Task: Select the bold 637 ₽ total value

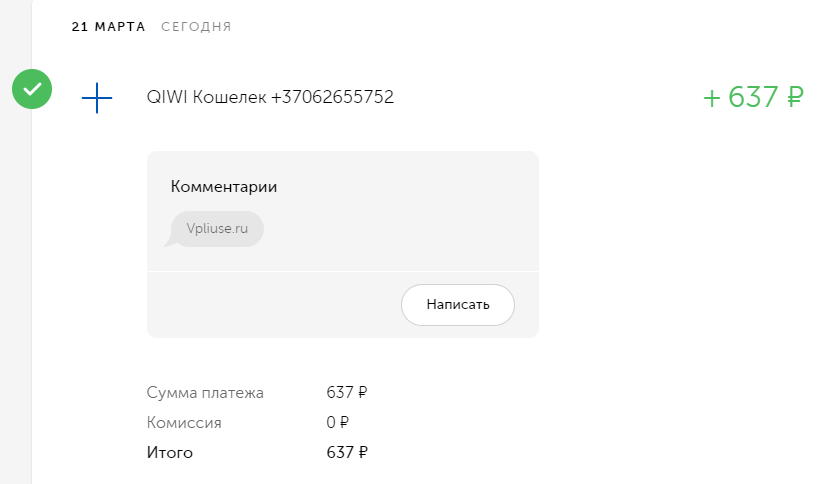Action: click(x=346, y=452)
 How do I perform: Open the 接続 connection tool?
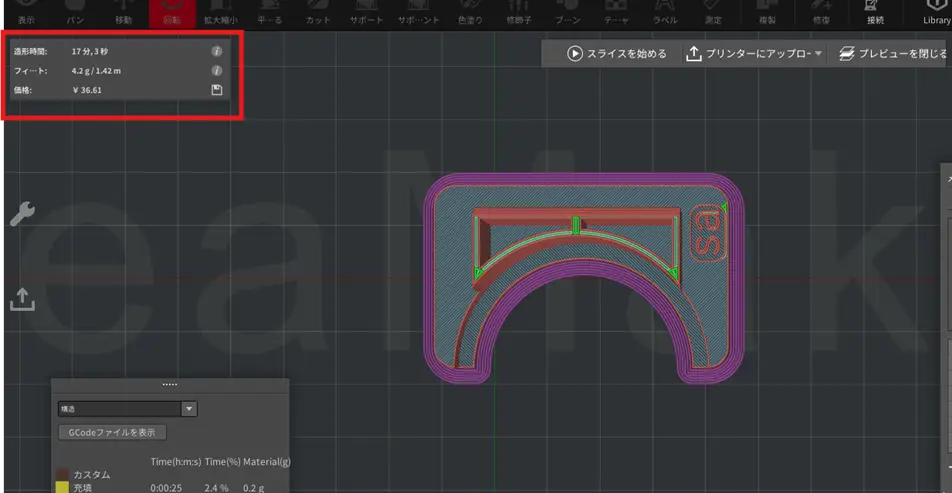point(875,12)
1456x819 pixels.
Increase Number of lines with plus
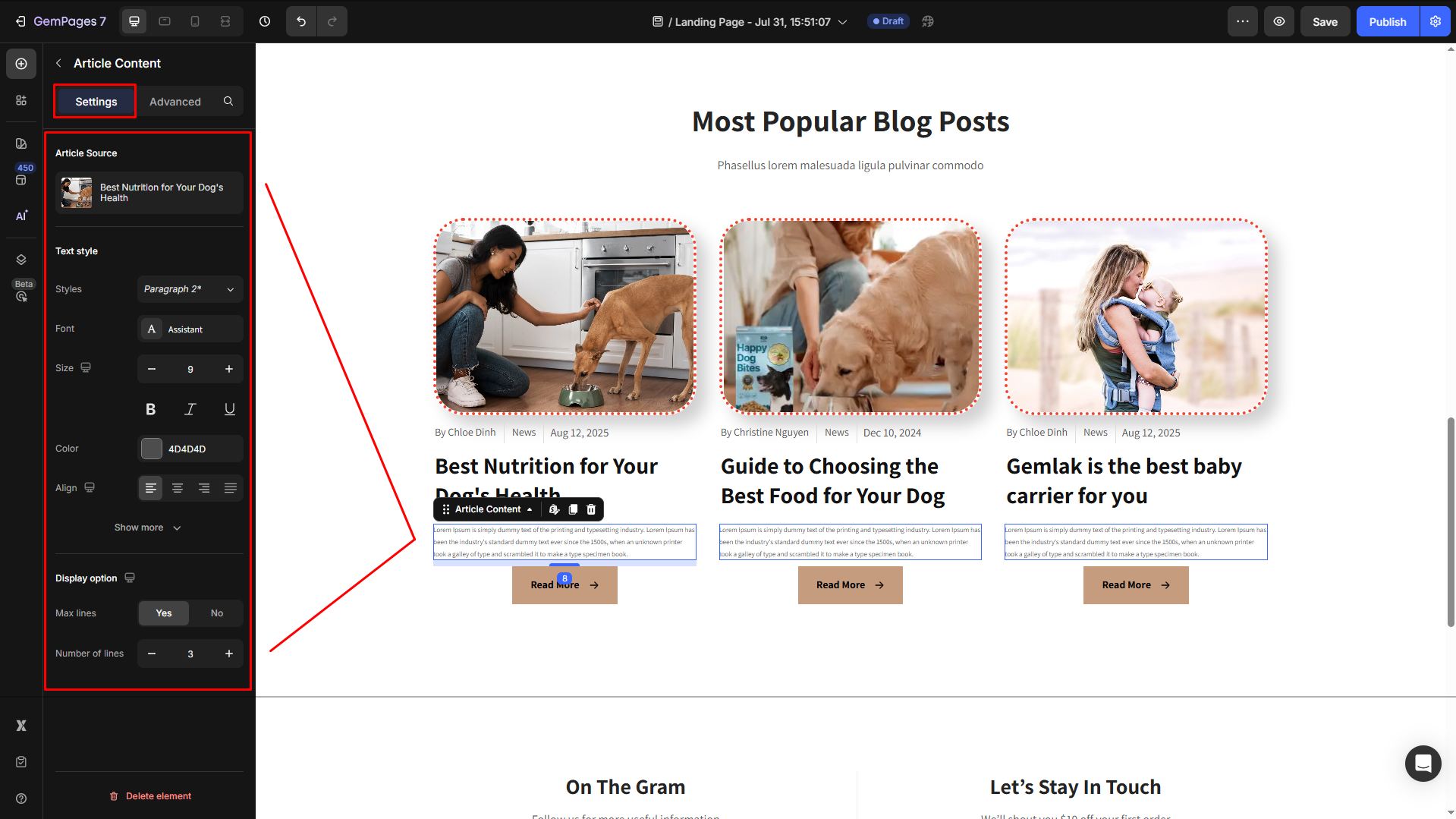(229, 654)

—————

## [Task to complete]
From the line containing "How do I perform: Open" to the last line of the records above, return each line exactly, both ends included, and nothing more. Leave out the pictures.

## [Response below]
 How do I perform: Open the 接続 connection tool?
point(875,12)
1456x819 pixels.
Increase Number of lines with plus
(229, 654)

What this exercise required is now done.